Prima di arenarsi di fronte ai veti incrociati del Pd, la mediazione fra democratici e berlusconiani aveva prodotto il cosiddetto “pillolato”. Un meccanismo proporzionale che – con il fenomeno Grillo stabilmente sopra il 20% – non mette al riparo un sistema tripolare dal rischio di nuove, larghe intese. Un incubo, per Renzi.
Enrico Letta, per adesso, si limita a osservare. Ancora ieri è tornato a negare progetti neocentristi, reclamando una legge elettorale che «difenda il bipolarismo » e garantisca «una maggioranza » dopo le elezioni. E, ciò che più conta, il premier invoca un’accelerazione: «Bisogna fare una riforma. Prima del 3 dicembre, quando si riunirà la Consulta e probabilmente dichiarerà
incostituzionale l’attuale sistema, almeno una delle Camere approvi una nuova legge. Altrimenti – sostiene – saremmo in un limbo».
Nelle ultime ore, intanto, è maturata la svolta. All’insegna del doppio turno. Un modello che già in passato aveva ottenuto il consenso di ampi settori del centrosinistra, ma che non ha trovato posto nella piattaforma comune stilata dai due principali partiti della maggioranza. Almeno fino alla sortita del sindaco di Firenze.
Il risiko della riforma elettorale è strettamente legato alla cavalcata di Renzi verso Palazzo Chigi. L’incubo del candidato alla segreteria del Pd è che si torni a votare con un Super Porcellum. Con un meccanismo, cioè, che poco si discosti dall’attuale sistema di voto. Per di più privato del premio di maggioranza alla Camera, in caso di intervento della Corte costituzionale.
Toccherà a Lo Moro, relatrice democratica del “pillolato” assieme a Donato Bruno (Pdl), sancire la novità. La senatrice elencherà innanzitutto i punti condivisi da Pd e Pdl: una soglia per il premio di maggioranza intorno al 40%, un premio di maggioranza nazionale alla Camera e al Senato (a Palazzo Madama con una ripartizione su base regionale), “riconoscibilità” dei candidati ed eventuale rappresentanza di genere. Fin qui, nulla di nuovo.
Ma è sui punti non condivisi dai due blocchi – preferenze e, appunto, doppio turno – che si aprirà il braccio di ferro in Parlamento. Interpellata, Lo Moro nega divisioni interne al Pd. E conferma la direzione di marcia: «Come capogruppo del Partito democratico in commissione Affari costituzionali, l’obiettivo è portare a casa una legge elettorale con il doppio turno. E al momento non ci sono subordinate ». Doppio turno, allora. In attesa di capire l’effetto che fa.
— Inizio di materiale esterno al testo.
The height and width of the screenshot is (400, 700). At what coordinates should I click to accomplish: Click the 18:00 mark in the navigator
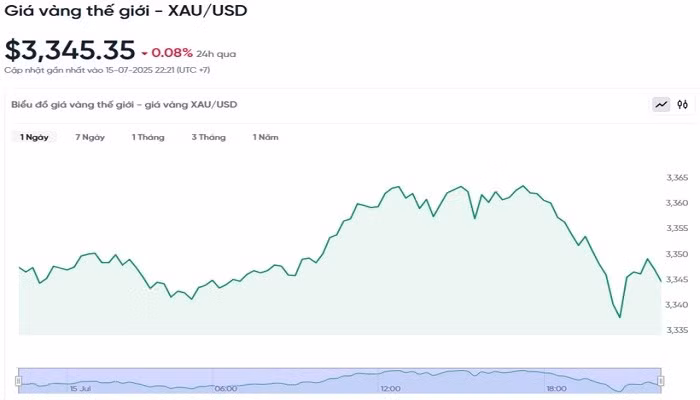click(x=556, y=388)
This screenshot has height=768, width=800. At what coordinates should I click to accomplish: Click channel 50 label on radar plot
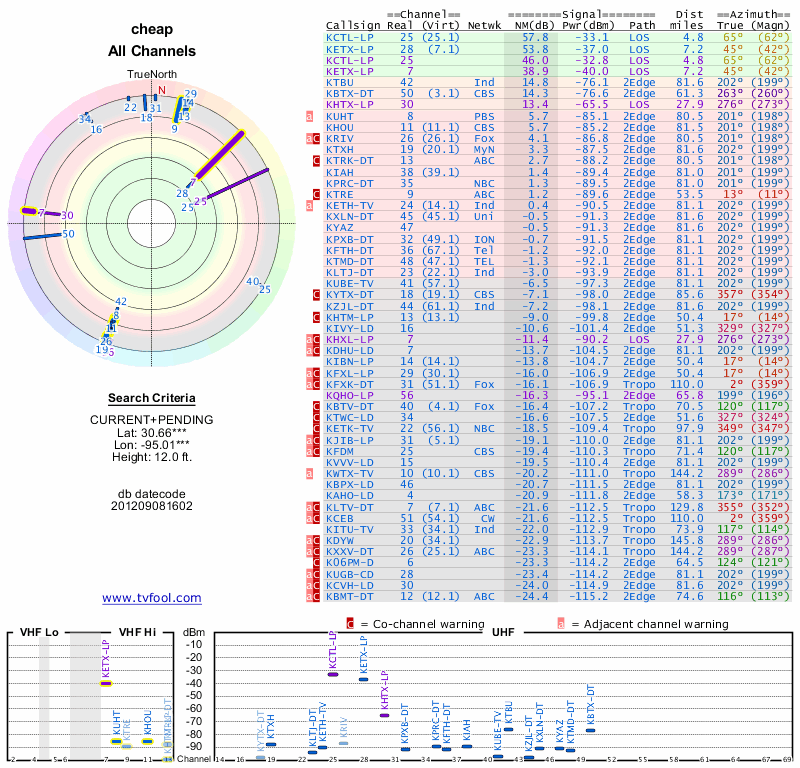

Le subordinate, però, esistono.Renzi, ad esempio, è preoccupato da un sistema elettorale proporzionale. Preferisce scontrarsi con il Pdl – rischiando di rallentare l’iter della riforma in Parlamento – che lasciar passare un sistema che non garantisca la governabilità. E se anche i giudici costituzionali dovessero privare il Porcellum del premio di maggioranza a Montecitorio, il sindaco continuerà a battersi per il doppio turno. Se questa strada dovesse rivelarsi un vicolo cieco, però, tornerebbe alla carica per introdurre almeno una soglia che garantisca un premio di maggioranza. Tutto, insomma, è meglio di un Super Porcellum.
Anche il Pdl dovrà fare i conti con alcune subordinate. Perché se Angelino Alfano riuscisse a pensionare Silvio Berlusconi evitando la spaccatura del Pdl potrebbe addirittura scegliere di sostenere il meccanismo del secondo turno di ballottaggio. Scenario opposto, invece, in caso di frattura traumatica dell’area berlusconiana. In quel caso, le colombe governative avrebbero tutto l’interesse a un sistema ultra proporzionale, utile a tenere in vita laboratori neocentristi. L’incubo di Renzi, appunto.